■ Your objective ■
The answer must be the data, repeated exactly.

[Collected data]
------

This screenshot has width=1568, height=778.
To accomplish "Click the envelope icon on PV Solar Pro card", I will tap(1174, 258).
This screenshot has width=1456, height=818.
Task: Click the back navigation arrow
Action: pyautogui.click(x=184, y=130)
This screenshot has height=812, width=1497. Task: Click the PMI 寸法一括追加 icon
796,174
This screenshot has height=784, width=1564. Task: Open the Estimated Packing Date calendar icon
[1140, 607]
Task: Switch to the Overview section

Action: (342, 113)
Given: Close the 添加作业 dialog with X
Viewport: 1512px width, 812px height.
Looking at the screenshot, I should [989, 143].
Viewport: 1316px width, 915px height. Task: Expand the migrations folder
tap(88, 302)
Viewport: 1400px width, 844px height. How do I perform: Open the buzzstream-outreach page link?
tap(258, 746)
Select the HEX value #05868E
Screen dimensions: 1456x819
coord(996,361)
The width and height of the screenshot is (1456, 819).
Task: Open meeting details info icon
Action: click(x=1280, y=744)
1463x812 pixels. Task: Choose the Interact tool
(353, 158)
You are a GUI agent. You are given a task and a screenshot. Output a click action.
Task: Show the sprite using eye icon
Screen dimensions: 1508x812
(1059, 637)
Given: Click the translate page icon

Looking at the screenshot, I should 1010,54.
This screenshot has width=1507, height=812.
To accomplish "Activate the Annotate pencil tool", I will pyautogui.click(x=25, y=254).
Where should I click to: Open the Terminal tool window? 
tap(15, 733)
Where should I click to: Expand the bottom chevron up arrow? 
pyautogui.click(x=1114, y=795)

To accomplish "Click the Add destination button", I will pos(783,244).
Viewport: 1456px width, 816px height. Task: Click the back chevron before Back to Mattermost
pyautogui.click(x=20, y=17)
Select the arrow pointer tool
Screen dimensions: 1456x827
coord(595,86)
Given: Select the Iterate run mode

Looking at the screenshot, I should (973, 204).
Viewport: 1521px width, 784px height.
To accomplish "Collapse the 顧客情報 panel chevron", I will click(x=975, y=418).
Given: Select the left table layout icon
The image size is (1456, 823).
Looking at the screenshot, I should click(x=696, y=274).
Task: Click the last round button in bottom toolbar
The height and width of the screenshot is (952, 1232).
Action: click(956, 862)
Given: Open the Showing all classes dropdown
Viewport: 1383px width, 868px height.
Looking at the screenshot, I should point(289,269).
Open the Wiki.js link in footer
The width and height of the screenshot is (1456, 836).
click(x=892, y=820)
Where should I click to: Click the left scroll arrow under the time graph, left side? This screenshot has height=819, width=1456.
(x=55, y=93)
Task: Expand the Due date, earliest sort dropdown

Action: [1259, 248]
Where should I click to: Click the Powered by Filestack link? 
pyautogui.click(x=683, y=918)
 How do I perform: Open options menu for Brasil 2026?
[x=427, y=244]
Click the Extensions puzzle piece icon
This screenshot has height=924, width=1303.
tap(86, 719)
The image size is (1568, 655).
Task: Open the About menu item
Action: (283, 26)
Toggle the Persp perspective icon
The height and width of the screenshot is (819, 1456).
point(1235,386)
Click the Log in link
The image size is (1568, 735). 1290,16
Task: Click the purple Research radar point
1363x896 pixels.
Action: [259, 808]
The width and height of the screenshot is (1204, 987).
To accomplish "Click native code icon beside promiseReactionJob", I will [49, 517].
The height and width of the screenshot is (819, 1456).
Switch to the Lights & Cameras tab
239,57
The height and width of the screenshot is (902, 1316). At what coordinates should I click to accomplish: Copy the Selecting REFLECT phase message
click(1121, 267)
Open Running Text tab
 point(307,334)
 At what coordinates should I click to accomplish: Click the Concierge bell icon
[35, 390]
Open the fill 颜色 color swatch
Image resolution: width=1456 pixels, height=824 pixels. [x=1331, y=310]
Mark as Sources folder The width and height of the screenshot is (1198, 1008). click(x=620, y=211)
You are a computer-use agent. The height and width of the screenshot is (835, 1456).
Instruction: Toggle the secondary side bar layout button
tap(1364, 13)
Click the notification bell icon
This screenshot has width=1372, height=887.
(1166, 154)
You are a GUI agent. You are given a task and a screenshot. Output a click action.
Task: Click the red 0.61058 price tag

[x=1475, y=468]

------

■ Solution ■
This screenshot has width=1568, height=778.
To accomplish "Click the envelope icon on PV Solar Pro card", I will tap(1174, 258).
This screenshot has width=1456, height=818.
Task: Click the back navigation arrow
Action: pyautogui.click(x=184, y=130)
This screenshot has height=812, width=1497. Task: Click the PMI 寸法一括追加 icon
796,174
This screenshot has height=784, width=1564. Task: Open the Estimated Packing Date calendar icon
[1140, 607]
Task: Switch to the Overview section

Action: (342, 113)
Given: Close the 添加作业 dialog with X
Viewport: 1512px width, 812px height.
Looking at the screenshot, I should [989, 143].
Viewport: 1316px width, 915px height. Task: Expand the migrations folder
tap(88, 302)
Viewport: 1400px width, 844px height. How do I perform: Open the buzzstream-outreach page link?
tap(258, 746)
Select the HEX value #05868E
Screen dimensions: 1456x819
coord(996,361)
The width and height of the screenshot is (1456, 819).
Task: Open meeting details info icon
Action: click(x=1280, y=744)
1463x812 pixels. Task: Choose the Interact tool
(353, 158)
You are a GUI agent. You are given a task and a screenshot. Output a click action.
Task: Show the sprite using eye icon
Screen dimensions: 1508x812
(1059, 637)
Given: Click the translate page icon

Looking at the screenshot, I should 1010,54.
This screenshot has width=1507, height=812.
To accomplish "Activate the Annotate pencil tool", I will pyautogui.click(x=25, y=254).
Where should I click to: Open the Terminal tool window? 
tap(15, 733)
Where should I click to: Expand the bottom chevron up arrow? 
pyautogui.click(x=1114, y=795)

To accomplish "Click the Add destination button", I will pos(783,244).
Viewport: 1456px width, 816px height. Task: Click the back chevron before Back to Mattermost
pyautogui.click(x=20, y=17)
Select the arrow pointer tool
Screen dimensions: 1456x827
coord(595,86)
Given: Select the Iterate run mode

Looking at the screenshot, I should (973, 204).
Viewport: 1521px width, 784px height.
To accomplish "Collapse the 顧客情報 panel chevron", I will click(x=975, y=418).
Given: Select the left table layout icon
The image size is (1456, 823).
Looking at the screenshot, I should click(x=696, y=274).
Task: Click the last round button in bottom toolbar
The height and width of the screenshot is (952, 1232).
Action: click(956, 862)
Given: Open the Showing all classes dropdown
Viewport: 1383px width, 868px height.
Looking at the screenshot, I should point(289,269).
Open the Wiki.js link in footer
The width and height of the screenshot is (1456, 836).
click(x=892, y=820)
Where should I click to: Click the left scroll arrow under the time graph, left side? This screenshot has height=819, width=1456.
(x=55, y=93)
Task: Expand the Due date, earliest sort dropdown

Action: [1259, 248]
Where should I click to: Click the Powered by Filestack link? 
pyautogui.click(x=683, y=918)
 How do I perform: Open options menu for Brasil 2026?
[x=427, y=244]
Click the Extensions puzzle piece icon
This screenshot has height=924, width=1303.
tap(86, 719)
The image size is (1568, 655).
Task: Open the About menu item
Action: (283, 26)
Toggle the Persp perspective icon
The height and width of the screenshot is (819, 1456).
point(1235,386)
Click the Log in link
The image size is (1568, 735). 1290,16
Task: Click the purple Research radar point
1363x896 pixels.
Action: [259, 808]
The width and height of the screenshot is (1204, 987).
To accomplish "Click native code icon beside promiseReactionJob", I will [49, 517].
The height and width of the screenshot is (819, 1456).
Switch to the Lights & Cameras tab
239,57
The height and width of the screenshot is (902, 1316). At what coordinates should I click to accomplish: Copy the Selecting REFLECT phase message
click(1121, 267)
Open Running Text tab
 point(307,334)
 At what coordinates should I click to accomplish: Click the Concierge bell icon
[35, 390]
Open the fill 颜色 color swatch
Image resolution: width=1456 pixels, height=824 pixels. [x=1331, y=310]
Mark as Sources folder The width and height of the screenshot is (1198, 1008). click(x=620, y=211)
You are a computer-use agent. The height and width of the screenshot is (835, 1456).
Instruction: Toggle the secondary side bar layout button
tap(1364, 13)
Click the notification bell icon
This screenshot has width=1372, height=887.
(1166, 154)
You are a GUI agent. You are given a task and a screenshot. Output a click action.
Task: Click the red 0.61058 price tag

[x=1475, y=468]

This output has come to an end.